* ASSIGNED TASK *
Only the lines from the "Task: Click the" line through the last line of the material below belong in the answer, reproduced exactly and with no pictures.
BEGIN
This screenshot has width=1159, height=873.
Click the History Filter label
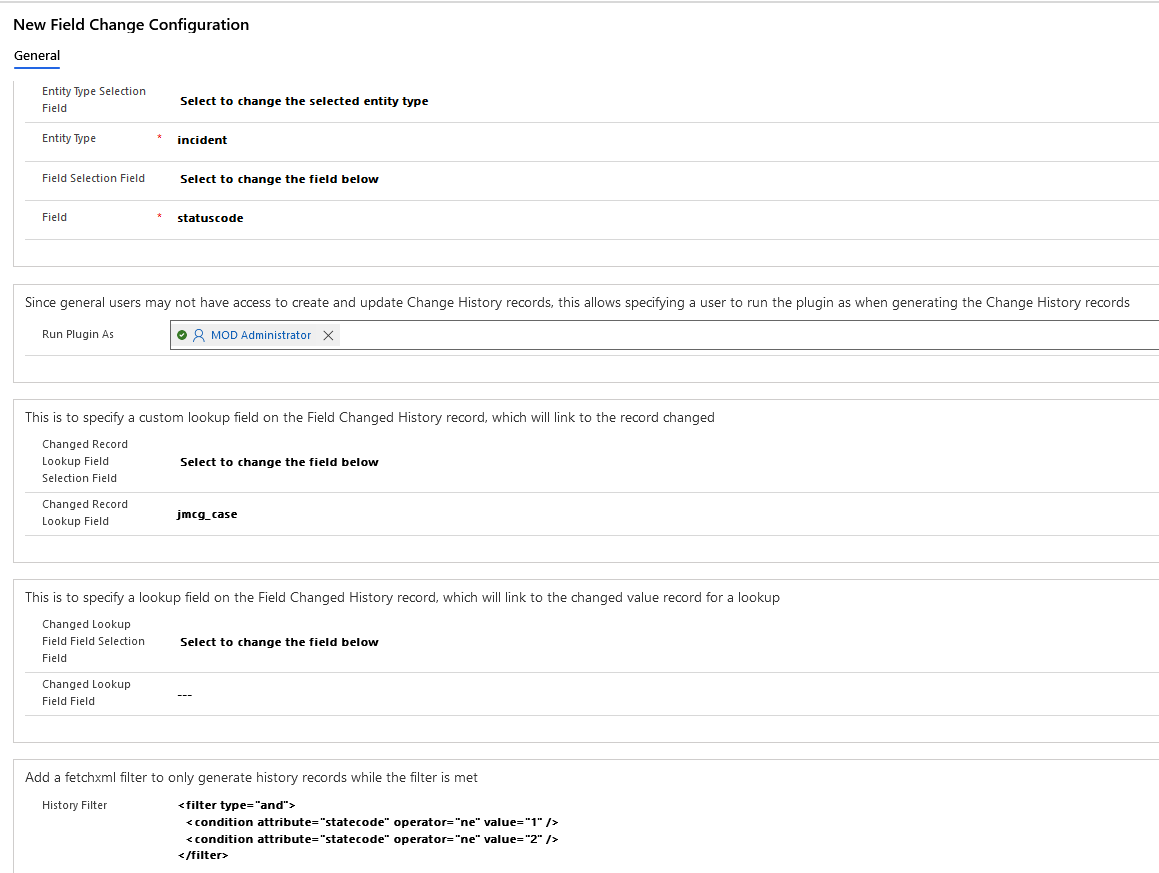[74, 805]
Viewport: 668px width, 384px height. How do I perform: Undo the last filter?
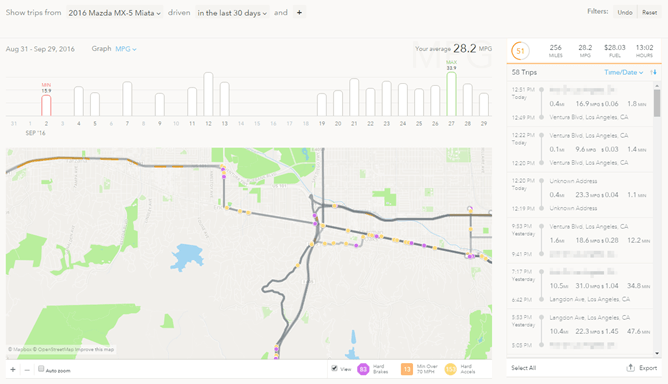click(625, 12)
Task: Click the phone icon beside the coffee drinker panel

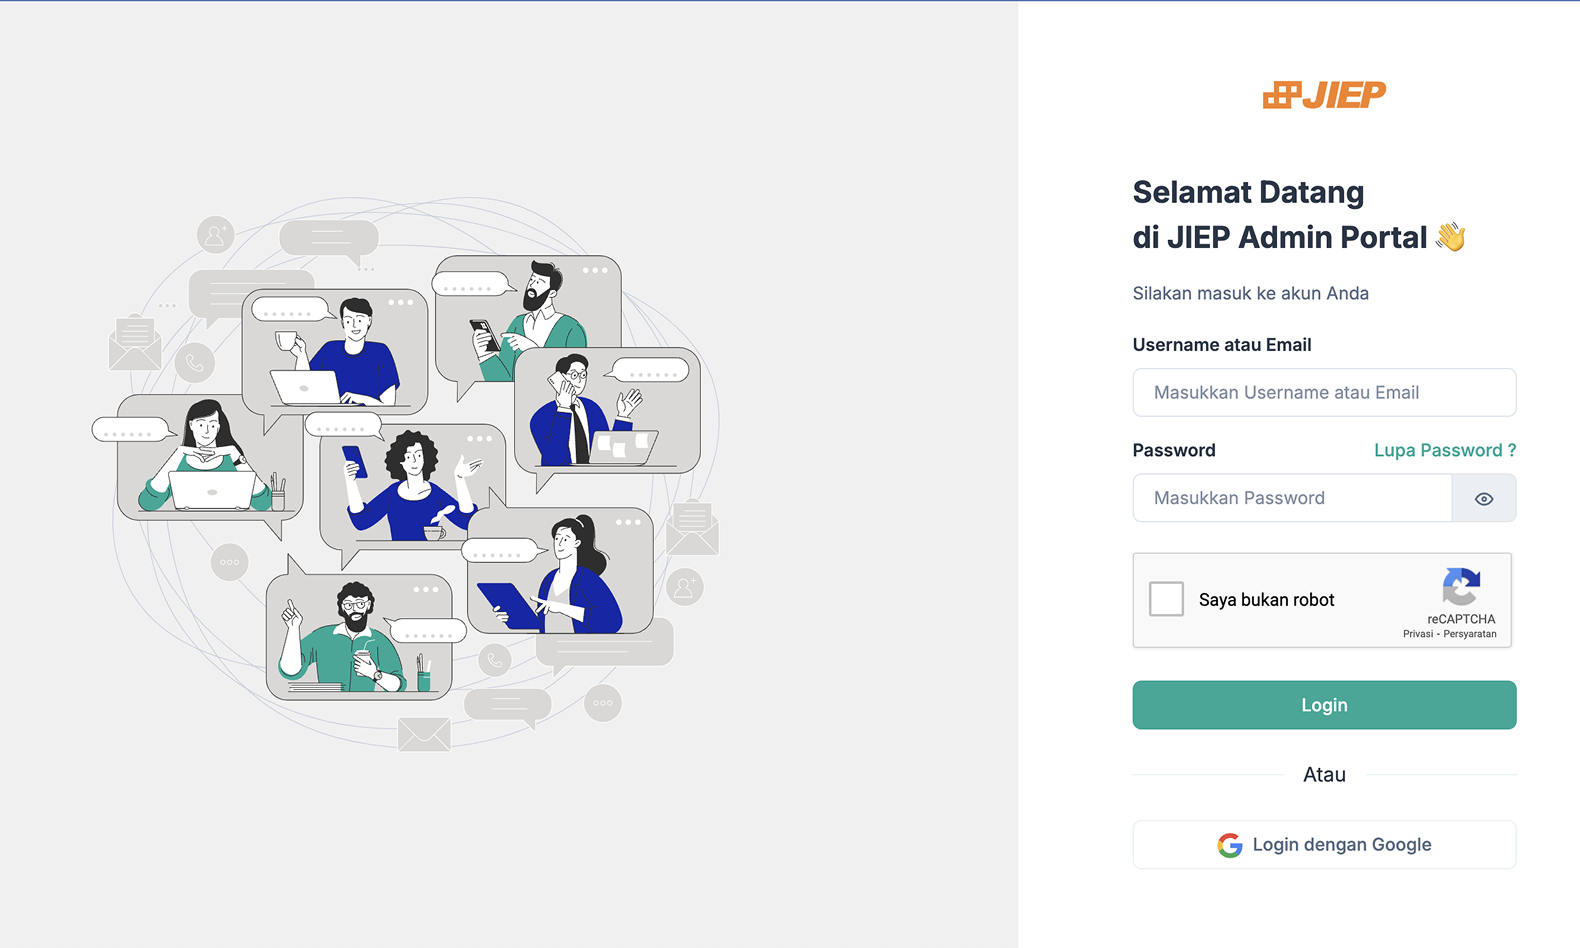Action: point(195,363)
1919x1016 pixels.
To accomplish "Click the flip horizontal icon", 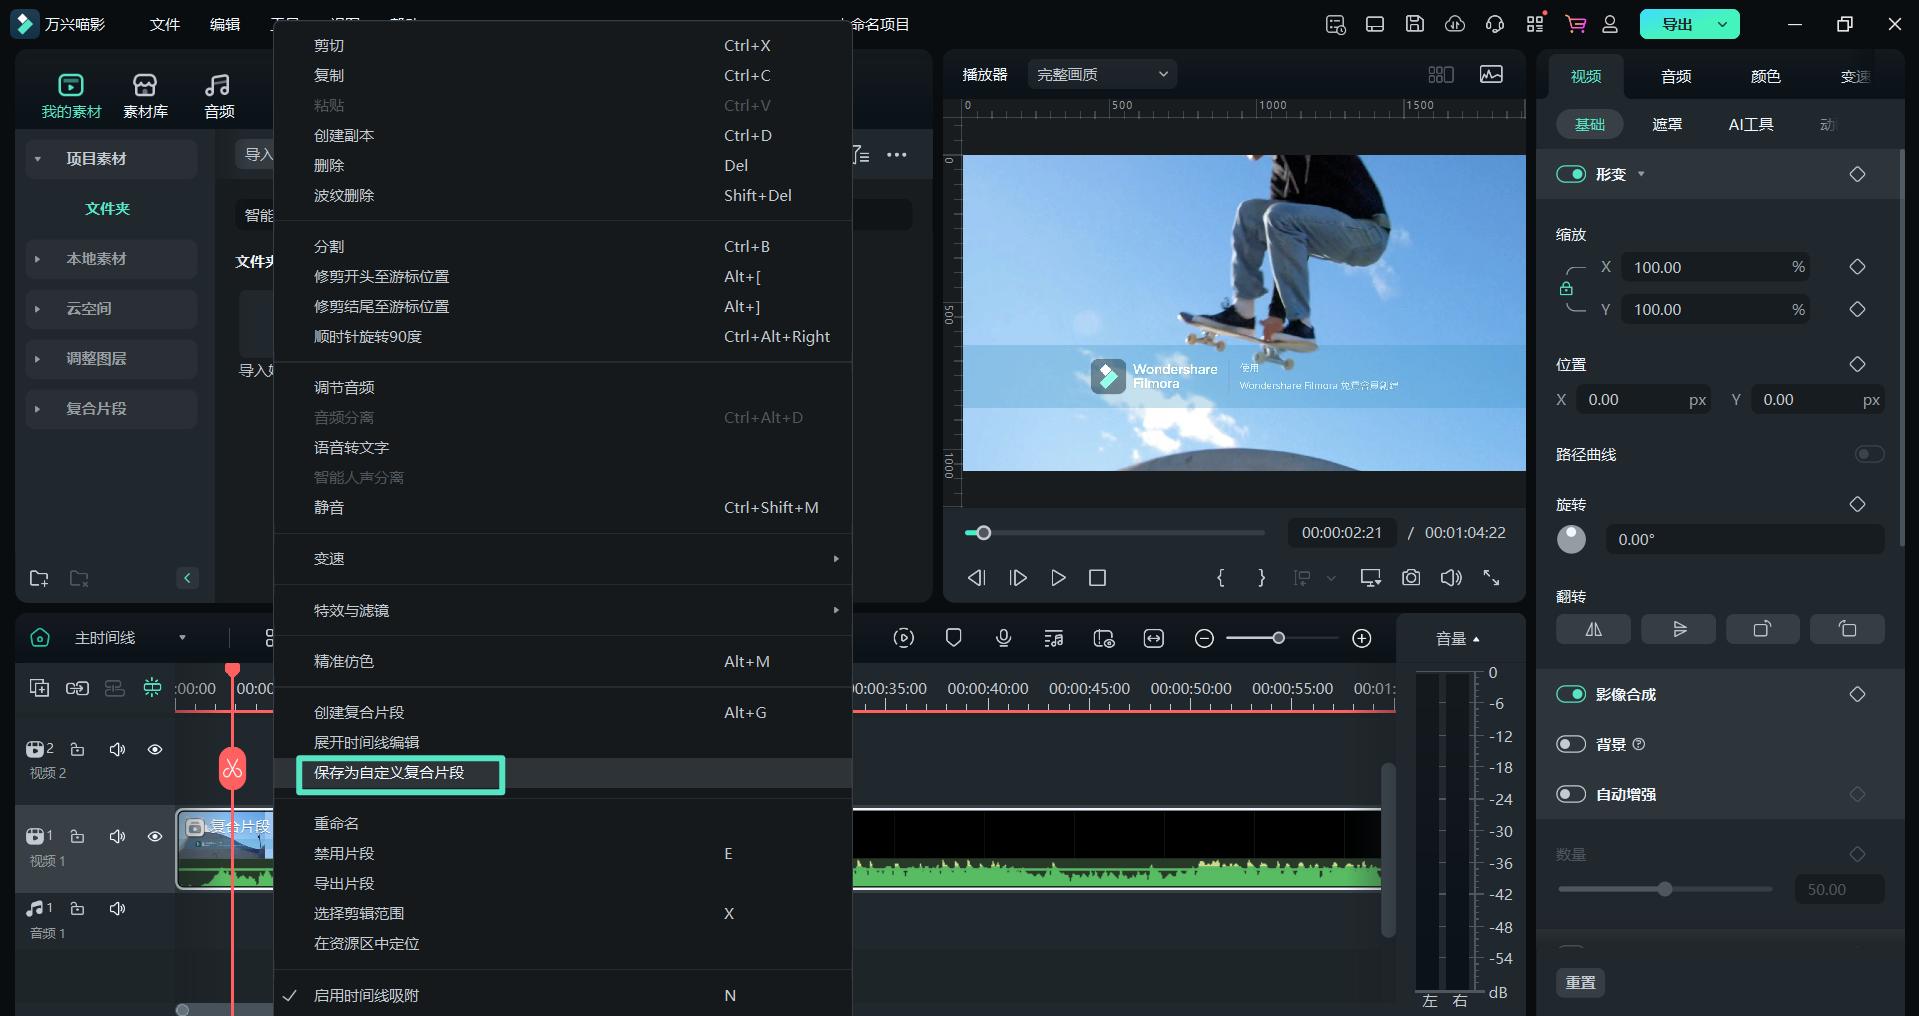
END
* ANSWER BELOW *
Task: Click the phone icon beside the coffee drinker panel

Action: point(195,363)
1919x1016 pixels.
To accomplish "Click the flip horizontal icon", 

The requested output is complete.